MATERIAL FOR THE TASK:
- - -

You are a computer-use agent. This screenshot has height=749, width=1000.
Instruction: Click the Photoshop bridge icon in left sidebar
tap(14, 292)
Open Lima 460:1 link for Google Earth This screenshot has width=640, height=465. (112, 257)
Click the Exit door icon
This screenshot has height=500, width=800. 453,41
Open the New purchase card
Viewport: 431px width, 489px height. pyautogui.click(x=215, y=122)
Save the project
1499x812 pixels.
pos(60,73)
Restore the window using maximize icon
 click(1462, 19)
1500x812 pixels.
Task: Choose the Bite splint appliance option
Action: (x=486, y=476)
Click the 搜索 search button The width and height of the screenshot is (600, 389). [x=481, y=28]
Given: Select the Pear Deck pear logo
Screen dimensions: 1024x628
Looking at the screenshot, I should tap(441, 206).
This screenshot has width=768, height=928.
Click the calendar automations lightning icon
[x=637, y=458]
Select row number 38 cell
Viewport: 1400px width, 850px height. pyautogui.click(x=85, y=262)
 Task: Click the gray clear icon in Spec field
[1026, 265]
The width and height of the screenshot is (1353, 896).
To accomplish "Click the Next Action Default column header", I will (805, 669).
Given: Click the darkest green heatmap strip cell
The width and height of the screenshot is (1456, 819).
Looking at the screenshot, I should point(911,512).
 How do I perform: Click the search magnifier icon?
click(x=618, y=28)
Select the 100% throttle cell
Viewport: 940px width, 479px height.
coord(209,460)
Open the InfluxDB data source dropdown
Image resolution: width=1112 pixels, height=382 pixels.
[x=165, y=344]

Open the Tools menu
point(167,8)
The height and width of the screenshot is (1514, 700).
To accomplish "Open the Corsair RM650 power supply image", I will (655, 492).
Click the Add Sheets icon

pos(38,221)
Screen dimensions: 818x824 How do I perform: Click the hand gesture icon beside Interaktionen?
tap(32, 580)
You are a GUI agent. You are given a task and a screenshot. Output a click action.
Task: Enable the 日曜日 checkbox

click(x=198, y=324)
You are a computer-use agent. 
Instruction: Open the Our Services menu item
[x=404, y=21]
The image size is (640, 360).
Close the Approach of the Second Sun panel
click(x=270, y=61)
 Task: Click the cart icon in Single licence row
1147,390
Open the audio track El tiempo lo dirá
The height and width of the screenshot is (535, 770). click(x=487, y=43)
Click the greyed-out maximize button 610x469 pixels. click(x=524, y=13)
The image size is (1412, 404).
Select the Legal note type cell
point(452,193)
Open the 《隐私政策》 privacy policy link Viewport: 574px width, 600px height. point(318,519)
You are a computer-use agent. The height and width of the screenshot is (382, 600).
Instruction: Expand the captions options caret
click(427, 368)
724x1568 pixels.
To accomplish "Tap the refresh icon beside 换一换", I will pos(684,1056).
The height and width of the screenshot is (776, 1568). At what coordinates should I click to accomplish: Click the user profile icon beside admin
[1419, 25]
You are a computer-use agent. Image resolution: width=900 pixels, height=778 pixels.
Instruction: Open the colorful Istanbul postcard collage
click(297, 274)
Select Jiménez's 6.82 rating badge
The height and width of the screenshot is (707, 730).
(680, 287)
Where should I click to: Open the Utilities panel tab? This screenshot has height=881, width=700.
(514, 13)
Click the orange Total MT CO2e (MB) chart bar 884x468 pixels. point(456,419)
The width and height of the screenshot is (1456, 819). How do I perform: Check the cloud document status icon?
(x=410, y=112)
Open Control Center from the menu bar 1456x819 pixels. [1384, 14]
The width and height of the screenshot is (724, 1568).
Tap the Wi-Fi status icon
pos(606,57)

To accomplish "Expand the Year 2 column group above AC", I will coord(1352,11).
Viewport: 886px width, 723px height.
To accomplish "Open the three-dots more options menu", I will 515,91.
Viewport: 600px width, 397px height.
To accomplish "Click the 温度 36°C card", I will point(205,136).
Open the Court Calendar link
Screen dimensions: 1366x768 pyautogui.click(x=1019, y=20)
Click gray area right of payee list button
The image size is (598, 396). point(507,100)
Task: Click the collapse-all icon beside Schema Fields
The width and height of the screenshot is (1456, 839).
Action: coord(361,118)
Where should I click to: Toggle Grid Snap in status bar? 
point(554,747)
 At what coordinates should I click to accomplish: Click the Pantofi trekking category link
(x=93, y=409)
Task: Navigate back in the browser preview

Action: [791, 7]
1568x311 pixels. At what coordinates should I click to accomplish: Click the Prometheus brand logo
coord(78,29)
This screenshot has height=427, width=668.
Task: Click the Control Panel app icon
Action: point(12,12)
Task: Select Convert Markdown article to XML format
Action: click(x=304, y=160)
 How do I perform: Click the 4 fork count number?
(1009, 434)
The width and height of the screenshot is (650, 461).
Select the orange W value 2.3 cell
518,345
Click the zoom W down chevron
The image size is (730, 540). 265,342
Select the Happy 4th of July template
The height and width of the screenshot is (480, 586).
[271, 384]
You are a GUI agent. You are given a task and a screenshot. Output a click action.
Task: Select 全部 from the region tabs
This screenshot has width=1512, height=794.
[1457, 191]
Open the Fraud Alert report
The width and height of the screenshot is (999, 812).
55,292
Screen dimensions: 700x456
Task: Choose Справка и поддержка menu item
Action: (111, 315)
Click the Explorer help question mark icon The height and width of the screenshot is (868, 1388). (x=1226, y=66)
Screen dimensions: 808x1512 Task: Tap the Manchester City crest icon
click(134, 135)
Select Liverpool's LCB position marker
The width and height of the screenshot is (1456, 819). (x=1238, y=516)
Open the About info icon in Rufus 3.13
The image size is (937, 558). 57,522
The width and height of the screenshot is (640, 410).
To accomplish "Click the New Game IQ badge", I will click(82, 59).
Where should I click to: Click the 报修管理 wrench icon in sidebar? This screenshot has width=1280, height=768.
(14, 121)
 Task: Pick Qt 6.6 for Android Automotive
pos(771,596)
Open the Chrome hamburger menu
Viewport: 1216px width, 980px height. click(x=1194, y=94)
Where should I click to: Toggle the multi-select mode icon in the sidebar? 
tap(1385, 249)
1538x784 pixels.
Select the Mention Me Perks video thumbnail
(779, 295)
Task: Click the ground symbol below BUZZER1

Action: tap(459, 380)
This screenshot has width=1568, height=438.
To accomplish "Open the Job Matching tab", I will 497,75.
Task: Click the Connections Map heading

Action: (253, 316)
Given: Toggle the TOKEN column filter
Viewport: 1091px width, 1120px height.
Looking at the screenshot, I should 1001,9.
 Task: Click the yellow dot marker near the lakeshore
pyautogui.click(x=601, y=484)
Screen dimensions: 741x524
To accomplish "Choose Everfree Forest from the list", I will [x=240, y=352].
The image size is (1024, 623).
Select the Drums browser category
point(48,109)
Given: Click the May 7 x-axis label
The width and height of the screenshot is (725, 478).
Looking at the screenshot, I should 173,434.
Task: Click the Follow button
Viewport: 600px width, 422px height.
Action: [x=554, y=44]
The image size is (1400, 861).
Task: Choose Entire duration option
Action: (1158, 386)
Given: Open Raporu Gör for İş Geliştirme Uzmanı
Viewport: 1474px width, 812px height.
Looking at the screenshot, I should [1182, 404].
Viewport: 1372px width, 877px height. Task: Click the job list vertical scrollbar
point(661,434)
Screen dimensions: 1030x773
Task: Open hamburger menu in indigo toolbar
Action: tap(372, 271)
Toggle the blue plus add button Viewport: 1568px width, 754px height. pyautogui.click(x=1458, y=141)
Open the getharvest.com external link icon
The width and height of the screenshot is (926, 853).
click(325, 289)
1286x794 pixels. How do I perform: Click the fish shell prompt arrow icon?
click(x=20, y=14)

- - -

GIVEN INSTRUCTION: Copy out every line of the listing above, unchanged and in order.

ANSWER TO THE EXERCISE:
You are a computer-use agent. This screenshot has height=749, width=1000.
Instruction: Click the Photoshop bridge icon in left sidebar
tap(14, 292)
Open Lima 460:1 link for Google Earth This screenshot has width=640, height=465. (112, 257)
Click the Exit door icon
This screenshot has height=500, width=800. 453,41
Open the New purchase card
Viewport: 431px width, 489px height. pyautogui.click(x=215, y=122)
Save the project
1499x812 pixels.
pos(60,73)
Restore the window using maximize icon
 click(1462, 19)
1500x812 pixels.
Task: Choose the Bite splint appliance option
Action: (x=486, y=476)
Click the 搜索 search button The width and height of the screenshot is (600, 389). [x=481, y=28]
Given: Select the Pear Deck pear logo
Screen dimensions: 1024x628
Looking at the screenshot, I should tap(441, 206).
This screenshot has width=768, height=928.
Click the calendar automations lightning icon
[x=637, y=458]
Select row number 38 cell
Viewport: 1400px width, 850px height. pyautogui.click(x=85, y=262)
 Task: Click the gray clear icon in Spec field
[1026, 265]
The width and height of the screenshot is (1353, 896).
To accomplish "Click the Next Action Default column header", I will (805, 669).
Given: Click the darkest green heatmap strip cell
The width and height of the screenshot is (1456, 819).
Looking at the screenshot, I should point(911,512).
 How do I perform: Click the search magnifier icon?
click(x=618, y=28)
Select the 100% throttle cell
Viewport: 940px width, 479px height.
coord(209,460)
Open the InfluxDB data source dropdown
Image resolution: width=1112 pixels, height=382 pixels.
[x=165, y=344]

Open the Tools menu
point(167,8)
The height and width of the screenshot is (1514, 700).
To accomplish "Open the Corsair RM650 power supply image", I will (655, 492).
Click the Add Sheets icon

pos(38,221)
Screen dimensions: 818x824 How do I perform: Click the hand gesture icon beside Interaktionen?
tap(32, 580)
You are a GUI agent. You are given a task and a screenshot. Output a click action.
Task: Enable the 日曜日 checkbox

click(x=198, y=324)
You are a computer-use agent. 
Instruction: Open the Our Services menu item
[x=404, y=21]
The image size is (640, 360).
Close the Approach of the Second Sun panel
click(x=270, y=61)
 Task: Click the cart icon in Single licence row
1147,390
Open the audio track El tiempo lo dirá
The height and width of the screenshot is (535, 770). click(x=487, y=43)
Click the greyed-out maximize button 610x469 pixels. click(x=524, y=13)
The image size is (1412, 404).
Select the Legal note type cell
point(452,193)
Open the 《隐私政策》 privacy policy link Viewport: 574px width, 600px height. point(318,519)
You are a computer-use agent. The height and width of the screenshot is (382, 600).
Instruction: Expand the captions options caret
click(427, 368)
724x1568 pixels.
To accomplish "Tap the refresh icon beside 换一换", I will pos(684,1056).
The height and width of the screenshot is (776, 1568). At what coordinates should I click to accomplish: Click the user profile icon beside admin
[1419, 25]
You are a computer-use agent. Image resolution: width=900 pixels, height=778 pixels.
Instruction: Open the colorful Istanbul postcard collage
click(297, 274)
Select Jiménez's 6.82 rating badge
The height and width of the screenshot is (707, 730).
(680, 287)
Where should I click to: Open the Utilities panel tab? This screenshot has height=881, width=700.
(514, 13)
Click the orange Total MT CO2e (MB) chart bar 884x468 pixels. point(456,419)
The width and height of the screenshot is (1456, 819). How do I perform: Check the cloud document status icon?
(x=410, y=112)
Open Control Center from the menu bar 1456x819 pixels. [1384, 14]
The width and height of the screenshot is (724, 1568).
Tap the Wi-Fi status icon
pos(606,57)

To accomplish "Expand the Year 2 column group above AC", I will coord(1352,11).
Viewport: 886px width, 723px height.
To accomplish "Open the three-dots more options menu", I will 515,91.
Viewport: 600px width, 397px height.
To accomplish "Click the 温度 36°C card", I will point(205,136).
Open the Court Calendar link
Screen dimensions: 1366x768 pyautogui.click(x=1019, y=20)
Click gray area right of payee list button
The image size is (598, 396). point(507,100)
Task: Click the collapse-all icon beside Schema Fields
The width and height of the screenshot is (1456, 839).
Action: coord(361,118)
Where should I click to: Toggle Grid Snap in status bar? 
point(554,747)
 At what coordinates should I click to accomplish: Click the Pantofi trekking category link
(x=93, y=409)
Task: Navigate back in the browser preview

Action: [791, 7]
1568x311 pixels. At what coordinates should I click to accomplish: Click the Prometheus brand logo
coord(78,29)
This screenshot has height=427, width=668.
Task: Click the Control Panel app icon
Action: point(12,12)
Task: Select Convert Markdown article to XML format
Action: click(x=304, y=160)
 How do I perform: Click the 4 fork count number?
(1009, 434)
The width and height of the screenshot is (650, 461).
Select the orange W value 2.3 cell
518,345
Click the zoom W down chevron
The image size is (730, 540). 265,342
Select the Happy 4th of July template
The height and width of the screenshot is (480, 586).
[271, 384]
You are a GUI agent. You are given a task and a screenshot. Output a click action.
Task: Select 全部 from the region tabs
This screenshot has width=1512, height=794.
[1457, 191]
Open the Fraud Alert report
The width and height of the screenshot is (999, 812).
55,292
Screen dimensions: 700x456
Task: Choose Справка и поддержка menu item
Action: (111, 315)
Click the Explorer help question mark icon The height and width of the screenshot is (868, 1388). (x=1226, y=66)
Screen dimensions: 808x1512 Task: Tap the Manchester City crest icon
click(134, 135)
Select Liverpool's LCB position marker
The width and height of the screenshot is (1456, 819). (x=1238, y=516)
Open the About info icon in Rufus 3.13
The image size is (937, 558). 57,522
The width and height of the screenshot is (640, 410).
To accomplish "Click the New Game IQ badge", I will click(82, 59).
Where should I click to: Click the 报修管理 wrench icon in sidebar? This screenshot has width=1280, height=768.
(14, 121)
 Task: Pick Qt 6.6 for Android Automotive
pos(771,596)
Open the Chrome hamburger menu
Viewport: 1216px width, 980px height. click(x=1194, y=94)
Where should I click to: Toggle the multi-select mode icon in the sidebar? 
tap(1385, 249)
1538x784 pixels.
Select the Mention Me Perks video thumbnail
(779, 295)
Task: Click the ground symbol below BUZZER1

Action: tap(459, 380)
This screenshot has width=1568, height=438.
To accomplish "Open the Job Matching tab", I will 497,75.
Task: Click the Connections Map heading

Action: (253, 316)
Given: Toggle the TOKEN column filter
Viewport: 1091px width, 1120px height.
Looking at the screenshot, I should 1001,9.
 Task: Click the yellow dot marker near the lakeshore
pyautogui.click(x=601, y=484)
Screen dimensions: 741x524
To accomplish "Choose Everfree Forest from the list", I will [x=240, y=352].
The image size is (1024, 623).
Select the Drums browser category
point(48,109)
Given: Click the May 7 x-axis label
The width and height of the screenshot is (725, 478).
Looking at the screenshot, I should 173,434.
Task: Click the Follow button
Viewport: 600px width, 422px height.
Action: [x=554, y=44]
The image size is (1400, 861).
Task: Choose Entire duration option
Action: (1158, 386)
Given: Open Raporu Gör for İş Geliştirme Uzmanı
Viewport: 1474px width, 812px height.
Looking at the screenshot, I should [1182, 404].
Viewport: 1372px width, 877px height. Task: Click the job list vertical scrollbar
point(661,434)
Screen dimensions: 1030x773
Task: Open hamburger menu in indigo toolbar
Action: tap(372, 271)
Toggle the blue plus add button Viewport: 1568px width, 754px height. pyautogui.click(x=1458, y=141)
Open the getharvest.com external link icon
The width and height of the screenshot is (926, 853).
click(325, 289)
1286x794 pixels. How do I perform: Click the fish shell prompt arrow icon?
click(x=20, y=14)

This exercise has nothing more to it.